◆ WHAT YOU WILL DO
Read through the data and report every line in which the word "second" occurs.

◆ SUPPLIED MATERIAL
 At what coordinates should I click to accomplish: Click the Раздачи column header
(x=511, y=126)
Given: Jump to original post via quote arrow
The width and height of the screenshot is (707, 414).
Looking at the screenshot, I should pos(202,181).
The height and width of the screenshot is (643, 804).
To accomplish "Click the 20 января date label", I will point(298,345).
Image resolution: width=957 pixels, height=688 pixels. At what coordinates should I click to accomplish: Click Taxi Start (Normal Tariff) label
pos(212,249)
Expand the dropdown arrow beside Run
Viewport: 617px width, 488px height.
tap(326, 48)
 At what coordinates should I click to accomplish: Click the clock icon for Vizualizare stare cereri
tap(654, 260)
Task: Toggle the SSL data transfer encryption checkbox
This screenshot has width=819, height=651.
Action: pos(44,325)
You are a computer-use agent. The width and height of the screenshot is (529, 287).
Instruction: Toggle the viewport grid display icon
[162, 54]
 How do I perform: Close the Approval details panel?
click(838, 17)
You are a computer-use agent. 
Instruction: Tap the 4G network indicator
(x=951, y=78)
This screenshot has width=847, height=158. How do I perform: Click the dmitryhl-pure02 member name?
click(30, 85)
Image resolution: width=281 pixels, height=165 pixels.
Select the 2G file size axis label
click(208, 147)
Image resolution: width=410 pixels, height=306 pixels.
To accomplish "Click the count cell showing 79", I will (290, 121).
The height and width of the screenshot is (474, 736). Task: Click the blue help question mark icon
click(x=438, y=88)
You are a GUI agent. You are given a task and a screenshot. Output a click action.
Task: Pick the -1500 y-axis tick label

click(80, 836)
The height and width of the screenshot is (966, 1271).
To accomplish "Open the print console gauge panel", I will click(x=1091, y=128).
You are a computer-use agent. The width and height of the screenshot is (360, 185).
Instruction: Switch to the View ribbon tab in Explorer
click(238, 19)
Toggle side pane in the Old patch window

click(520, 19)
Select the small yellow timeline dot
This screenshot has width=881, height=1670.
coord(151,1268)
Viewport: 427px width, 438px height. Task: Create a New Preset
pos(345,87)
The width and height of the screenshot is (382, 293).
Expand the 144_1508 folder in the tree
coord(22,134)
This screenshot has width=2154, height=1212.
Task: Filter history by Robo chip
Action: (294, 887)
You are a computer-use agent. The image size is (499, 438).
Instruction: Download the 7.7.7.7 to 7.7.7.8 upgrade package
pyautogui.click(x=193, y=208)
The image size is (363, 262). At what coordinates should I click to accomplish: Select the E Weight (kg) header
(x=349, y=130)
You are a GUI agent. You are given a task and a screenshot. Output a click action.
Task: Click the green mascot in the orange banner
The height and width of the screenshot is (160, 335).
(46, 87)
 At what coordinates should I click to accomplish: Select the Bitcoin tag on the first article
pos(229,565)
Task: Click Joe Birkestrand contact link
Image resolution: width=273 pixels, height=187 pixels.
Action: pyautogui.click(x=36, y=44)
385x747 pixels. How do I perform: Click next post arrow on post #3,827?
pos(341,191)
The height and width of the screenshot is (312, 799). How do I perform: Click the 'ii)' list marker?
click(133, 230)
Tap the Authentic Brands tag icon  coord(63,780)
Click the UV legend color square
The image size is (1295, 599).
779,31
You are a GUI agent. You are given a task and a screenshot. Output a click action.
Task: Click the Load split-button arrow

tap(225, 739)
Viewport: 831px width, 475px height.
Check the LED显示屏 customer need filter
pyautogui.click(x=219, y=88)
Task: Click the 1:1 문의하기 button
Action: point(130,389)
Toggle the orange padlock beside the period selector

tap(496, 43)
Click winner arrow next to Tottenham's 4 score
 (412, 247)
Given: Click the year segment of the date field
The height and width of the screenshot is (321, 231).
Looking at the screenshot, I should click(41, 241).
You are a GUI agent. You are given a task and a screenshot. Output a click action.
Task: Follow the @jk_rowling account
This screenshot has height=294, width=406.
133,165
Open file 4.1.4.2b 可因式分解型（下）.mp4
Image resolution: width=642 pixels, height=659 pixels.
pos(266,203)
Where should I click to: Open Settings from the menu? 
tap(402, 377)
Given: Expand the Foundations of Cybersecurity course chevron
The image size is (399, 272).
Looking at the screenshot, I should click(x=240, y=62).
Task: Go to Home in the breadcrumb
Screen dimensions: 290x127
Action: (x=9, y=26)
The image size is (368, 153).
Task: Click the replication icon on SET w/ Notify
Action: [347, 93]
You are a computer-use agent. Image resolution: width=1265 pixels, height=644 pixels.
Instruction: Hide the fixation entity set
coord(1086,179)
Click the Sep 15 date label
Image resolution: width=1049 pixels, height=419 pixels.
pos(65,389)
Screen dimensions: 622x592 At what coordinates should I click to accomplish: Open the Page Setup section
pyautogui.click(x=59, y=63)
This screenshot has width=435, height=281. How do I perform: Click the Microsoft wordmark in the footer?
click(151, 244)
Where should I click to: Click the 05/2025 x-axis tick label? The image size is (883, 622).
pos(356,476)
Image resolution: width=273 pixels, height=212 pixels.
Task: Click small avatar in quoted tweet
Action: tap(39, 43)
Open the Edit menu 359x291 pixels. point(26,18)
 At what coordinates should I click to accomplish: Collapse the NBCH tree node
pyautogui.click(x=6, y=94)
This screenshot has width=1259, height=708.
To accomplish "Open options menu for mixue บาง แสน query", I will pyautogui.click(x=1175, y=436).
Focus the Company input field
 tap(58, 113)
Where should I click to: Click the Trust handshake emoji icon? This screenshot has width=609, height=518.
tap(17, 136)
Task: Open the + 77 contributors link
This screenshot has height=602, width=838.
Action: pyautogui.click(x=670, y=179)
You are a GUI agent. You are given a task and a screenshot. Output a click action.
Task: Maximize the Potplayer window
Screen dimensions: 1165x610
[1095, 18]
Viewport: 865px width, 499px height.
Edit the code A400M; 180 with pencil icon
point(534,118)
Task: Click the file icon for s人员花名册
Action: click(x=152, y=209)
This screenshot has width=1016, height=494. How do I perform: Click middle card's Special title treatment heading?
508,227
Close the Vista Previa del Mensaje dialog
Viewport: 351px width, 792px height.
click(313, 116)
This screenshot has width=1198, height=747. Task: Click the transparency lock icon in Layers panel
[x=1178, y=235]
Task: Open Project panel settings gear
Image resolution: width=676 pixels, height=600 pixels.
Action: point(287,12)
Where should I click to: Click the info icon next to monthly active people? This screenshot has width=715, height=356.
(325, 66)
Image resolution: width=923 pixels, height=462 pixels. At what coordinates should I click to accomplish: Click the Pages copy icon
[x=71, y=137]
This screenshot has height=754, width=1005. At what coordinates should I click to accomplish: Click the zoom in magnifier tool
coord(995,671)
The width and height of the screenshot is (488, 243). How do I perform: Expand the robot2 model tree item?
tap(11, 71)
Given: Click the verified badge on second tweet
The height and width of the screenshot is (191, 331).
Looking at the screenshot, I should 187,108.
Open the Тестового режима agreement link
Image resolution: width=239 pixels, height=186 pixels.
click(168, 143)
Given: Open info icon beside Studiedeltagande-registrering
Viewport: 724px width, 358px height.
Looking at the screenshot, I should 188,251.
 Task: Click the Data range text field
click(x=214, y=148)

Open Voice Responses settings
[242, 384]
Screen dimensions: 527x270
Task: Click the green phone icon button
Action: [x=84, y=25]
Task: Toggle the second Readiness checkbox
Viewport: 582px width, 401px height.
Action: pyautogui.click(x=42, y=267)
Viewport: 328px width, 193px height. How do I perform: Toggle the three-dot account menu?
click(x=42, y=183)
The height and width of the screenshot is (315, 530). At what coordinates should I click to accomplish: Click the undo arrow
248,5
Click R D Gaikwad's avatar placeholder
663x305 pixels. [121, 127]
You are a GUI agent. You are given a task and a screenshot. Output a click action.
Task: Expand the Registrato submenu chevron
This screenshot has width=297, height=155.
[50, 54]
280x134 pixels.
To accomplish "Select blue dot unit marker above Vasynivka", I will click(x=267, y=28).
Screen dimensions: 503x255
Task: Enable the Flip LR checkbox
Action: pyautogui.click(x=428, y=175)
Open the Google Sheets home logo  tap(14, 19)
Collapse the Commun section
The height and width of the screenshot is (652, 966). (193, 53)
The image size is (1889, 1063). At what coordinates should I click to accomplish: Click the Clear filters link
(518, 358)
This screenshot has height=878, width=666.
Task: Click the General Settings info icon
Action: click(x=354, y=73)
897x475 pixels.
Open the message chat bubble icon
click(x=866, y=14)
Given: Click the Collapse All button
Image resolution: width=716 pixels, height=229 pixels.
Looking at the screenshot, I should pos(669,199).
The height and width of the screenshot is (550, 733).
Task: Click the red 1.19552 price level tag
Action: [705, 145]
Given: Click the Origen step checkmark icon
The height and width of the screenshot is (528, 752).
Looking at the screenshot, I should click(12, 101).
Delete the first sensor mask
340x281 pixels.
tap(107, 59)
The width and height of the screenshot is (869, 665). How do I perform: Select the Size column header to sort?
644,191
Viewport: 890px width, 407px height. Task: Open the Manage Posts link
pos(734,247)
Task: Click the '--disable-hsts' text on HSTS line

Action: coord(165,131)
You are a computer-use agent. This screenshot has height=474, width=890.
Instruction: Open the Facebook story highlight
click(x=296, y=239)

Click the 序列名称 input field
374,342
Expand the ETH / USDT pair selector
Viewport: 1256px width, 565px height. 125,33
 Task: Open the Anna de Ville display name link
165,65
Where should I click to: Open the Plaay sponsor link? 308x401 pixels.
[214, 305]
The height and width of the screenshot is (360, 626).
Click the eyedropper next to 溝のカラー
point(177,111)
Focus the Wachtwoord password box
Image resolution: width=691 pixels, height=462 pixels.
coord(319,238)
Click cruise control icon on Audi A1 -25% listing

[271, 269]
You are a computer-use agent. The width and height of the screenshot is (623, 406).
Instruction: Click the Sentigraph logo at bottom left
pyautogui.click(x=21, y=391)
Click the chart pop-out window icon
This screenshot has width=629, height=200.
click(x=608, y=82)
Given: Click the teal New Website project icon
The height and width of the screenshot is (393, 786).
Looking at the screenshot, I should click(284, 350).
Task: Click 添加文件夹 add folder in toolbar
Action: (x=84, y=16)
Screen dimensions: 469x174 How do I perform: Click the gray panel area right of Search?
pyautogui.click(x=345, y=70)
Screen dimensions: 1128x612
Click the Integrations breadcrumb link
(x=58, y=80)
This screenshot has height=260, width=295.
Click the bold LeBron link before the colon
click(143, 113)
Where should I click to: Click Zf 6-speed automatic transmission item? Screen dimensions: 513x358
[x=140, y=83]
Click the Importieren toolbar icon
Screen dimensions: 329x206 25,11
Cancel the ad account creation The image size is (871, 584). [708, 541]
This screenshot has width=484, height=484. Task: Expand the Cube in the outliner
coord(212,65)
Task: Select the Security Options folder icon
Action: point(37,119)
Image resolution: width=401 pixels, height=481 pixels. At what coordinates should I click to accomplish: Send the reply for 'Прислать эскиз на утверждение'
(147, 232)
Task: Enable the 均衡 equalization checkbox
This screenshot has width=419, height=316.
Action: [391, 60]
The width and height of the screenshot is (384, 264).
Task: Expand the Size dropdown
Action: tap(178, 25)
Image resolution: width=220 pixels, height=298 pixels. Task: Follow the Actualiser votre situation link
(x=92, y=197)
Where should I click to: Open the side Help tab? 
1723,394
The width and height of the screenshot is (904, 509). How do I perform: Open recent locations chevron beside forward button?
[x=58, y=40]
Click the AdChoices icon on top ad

◆ EXERCISE RESULT
Given: Click the verified badge on second tweet
Task: Toggle the second Readiness checkbox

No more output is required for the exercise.